Open KSemenenko opened 2 years ago
I couldn't figure out the best area label to add to this issue. If you have write-permissions please help me learn by adding exactly one area label.
Tagging subscribers to this area: @mangod9 See info in area-owners.md if you want to be subscribed.
Author: | KSemenenko |
---|---|
Assignees: | - |
Labels: | `area-System.Threading`, `tenet-performance`, `untriaged` |
Milestone: | - |
I don't think Thread.Sleep
is helpful here. Thread.Sleep
is as imprecise.
Quick test:
var stopwatch = new Stopwatch();
stopwatch.Start();
for (int i = 0; i < 10; i++)
{
Thread.Sleep(1);
Console.WriteLine(stopwatch.ElapsedMilliseconds);
}
Results: (Windows x64) 2 17 33 49 64 80 96 111 126 141
I'm not sure this is something we can reliably provide as an API due to differing support of various hardware and Operating Systems/platforms.
Maybe something could be provided with some sort of query that indicates whether such functionality is supported. But even then, OS level thread-scheduling and power management functions might get in the way.
For reference, on Windows essentially anything needing higher than 16ms
resolution (the "default" time slice) needs to use the "multimedia" timers and opt-in. There are then a number of limitations and restrictions around them and it impacts the scheduling/priority of your entire process (and potentially other processes as well).

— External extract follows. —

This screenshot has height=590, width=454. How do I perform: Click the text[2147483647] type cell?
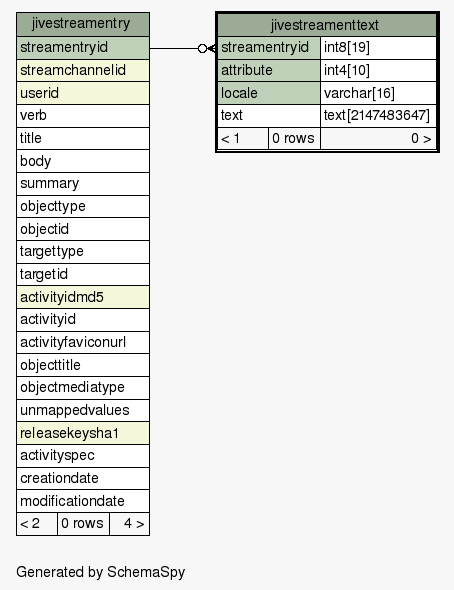pos(378,116)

Some platforms, such as the Raspberry PI
, WASM
, Android/iOS
in "power saving mode", etc, might not support running events this frequently.
For me it would be good, a new type like MultimediaTimer, which will be able to give intervals of 1ms. Of course it would use the system functions. And of course it will have an impact on the battery, but it will be a conscious choice of the developers if they needs such a timer.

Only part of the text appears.